**YOUR INSTRUCTIONS:**
For the listing that follows, give again exactly the lines from the one with "Snow (293, 1707)" to the one with "wholesale mlb jerseys (478, 2039)", including both.

━━ PROVIDED DATA ━━

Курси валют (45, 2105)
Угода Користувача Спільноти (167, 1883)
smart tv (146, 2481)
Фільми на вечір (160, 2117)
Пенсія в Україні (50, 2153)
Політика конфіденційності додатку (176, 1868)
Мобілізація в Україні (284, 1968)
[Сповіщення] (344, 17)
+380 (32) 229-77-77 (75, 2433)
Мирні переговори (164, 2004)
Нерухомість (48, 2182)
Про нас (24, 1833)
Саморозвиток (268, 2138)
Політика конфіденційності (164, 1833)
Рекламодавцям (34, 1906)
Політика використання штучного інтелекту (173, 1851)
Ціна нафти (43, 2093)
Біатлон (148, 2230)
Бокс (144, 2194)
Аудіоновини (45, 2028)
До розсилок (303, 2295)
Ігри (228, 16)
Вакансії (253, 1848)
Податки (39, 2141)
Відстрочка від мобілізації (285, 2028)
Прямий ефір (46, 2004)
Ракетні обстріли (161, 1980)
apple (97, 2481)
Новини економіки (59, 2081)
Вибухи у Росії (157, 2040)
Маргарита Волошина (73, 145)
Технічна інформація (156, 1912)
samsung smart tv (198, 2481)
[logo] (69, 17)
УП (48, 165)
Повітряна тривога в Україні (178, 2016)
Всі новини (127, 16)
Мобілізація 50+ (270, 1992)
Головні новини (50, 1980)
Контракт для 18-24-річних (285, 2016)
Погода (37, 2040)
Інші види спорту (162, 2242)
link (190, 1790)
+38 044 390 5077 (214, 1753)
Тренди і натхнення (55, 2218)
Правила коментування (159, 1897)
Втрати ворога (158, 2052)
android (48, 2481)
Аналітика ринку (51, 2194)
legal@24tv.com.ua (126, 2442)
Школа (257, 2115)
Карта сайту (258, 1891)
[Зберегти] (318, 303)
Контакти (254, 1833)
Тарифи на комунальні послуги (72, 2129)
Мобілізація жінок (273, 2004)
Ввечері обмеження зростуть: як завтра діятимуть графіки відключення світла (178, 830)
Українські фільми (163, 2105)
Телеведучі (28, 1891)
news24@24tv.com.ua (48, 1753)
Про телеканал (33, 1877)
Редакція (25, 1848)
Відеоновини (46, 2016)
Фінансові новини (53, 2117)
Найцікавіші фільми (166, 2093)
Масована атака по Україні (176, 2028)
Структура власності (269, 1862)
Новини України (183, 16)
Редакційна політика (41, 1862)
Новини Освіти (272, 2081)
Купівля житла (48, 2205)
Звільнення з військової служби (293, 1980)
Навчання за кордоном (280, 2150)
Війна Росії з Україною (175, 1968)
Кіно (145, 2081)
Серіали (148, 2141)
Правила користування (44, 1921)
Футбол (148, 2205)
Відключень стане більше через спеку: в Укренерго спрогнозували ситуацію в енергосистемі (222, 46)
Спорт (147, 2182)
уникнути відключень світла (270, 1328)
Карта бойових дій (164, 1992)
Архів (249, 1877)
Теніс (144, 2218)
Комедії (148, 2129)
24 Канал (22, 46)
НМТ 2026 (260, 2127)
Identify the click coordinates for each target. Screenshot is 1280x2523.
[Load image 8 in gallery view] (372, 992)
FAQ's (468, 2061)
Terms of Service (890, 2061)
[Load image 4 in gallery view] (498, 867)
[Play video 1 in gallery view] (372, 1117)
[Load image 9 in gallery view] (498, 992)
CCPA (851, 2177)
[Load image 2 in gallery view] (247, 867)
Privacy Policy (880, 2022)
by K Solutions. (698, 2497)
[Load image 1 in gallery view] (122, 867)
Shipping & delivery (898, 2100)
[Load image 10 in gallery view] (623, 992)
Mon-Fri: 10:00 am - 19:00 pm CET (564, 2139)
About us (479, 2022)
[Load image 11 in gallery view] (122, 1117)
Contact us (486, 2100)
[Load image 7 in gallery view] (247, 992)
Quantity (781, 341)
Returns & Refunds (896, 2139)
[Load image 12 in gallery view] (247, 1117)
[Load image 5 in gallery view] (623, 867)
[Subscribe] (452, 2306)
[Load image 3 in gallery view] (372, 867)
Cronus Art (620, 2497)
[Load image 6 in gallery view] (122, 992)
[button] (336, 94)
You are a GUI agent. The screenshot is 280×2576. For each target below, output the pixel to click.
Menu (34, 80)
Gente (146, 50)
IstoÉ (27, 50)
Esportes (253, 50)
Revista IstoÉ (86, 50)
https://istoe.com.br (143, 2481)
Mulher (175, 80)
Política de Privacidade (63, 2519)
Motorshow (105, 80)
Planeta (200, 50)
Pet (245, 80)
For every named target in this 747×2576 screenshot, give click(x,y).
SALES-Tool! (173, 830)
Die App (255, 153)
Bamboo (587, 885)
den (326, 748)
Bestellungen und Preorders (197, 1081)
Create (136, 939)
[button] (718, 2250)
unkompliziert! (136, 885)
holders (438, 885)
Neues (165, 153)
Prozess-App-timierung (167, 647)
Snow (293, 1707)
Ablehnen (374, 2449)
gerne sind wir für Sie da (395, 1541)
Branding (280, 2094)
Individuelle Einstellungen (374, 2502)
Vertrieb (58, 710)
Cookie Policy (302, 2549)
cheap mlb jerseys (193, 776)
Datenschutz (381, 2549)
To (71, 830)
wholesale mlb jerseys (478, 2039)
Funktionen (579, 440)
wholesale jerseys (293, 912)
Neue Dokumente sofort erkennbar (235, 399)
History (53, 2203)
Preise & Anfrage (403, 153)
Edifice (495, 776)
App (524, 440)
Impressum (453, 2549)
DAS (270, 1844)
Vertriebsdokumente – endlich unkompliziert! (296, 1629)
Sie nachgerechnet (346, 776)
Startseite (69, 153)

━━━

**EXERCISE ANSWER:**
Snow (293, 1707)
Ablehnen (374, 2449)
gerne sind wir für Sie da (395, 1541)
Branding (280, 2094)
Individuelle Einstellungen (374, 2502)
Vertrieb (58, 710)
Cookie Policy (302, 2549)
cheap mlb jerseys (193, 776)
Datenschutz (381, 2549)
To (71, 830)
wholesale mlb jerseys (478, 2039)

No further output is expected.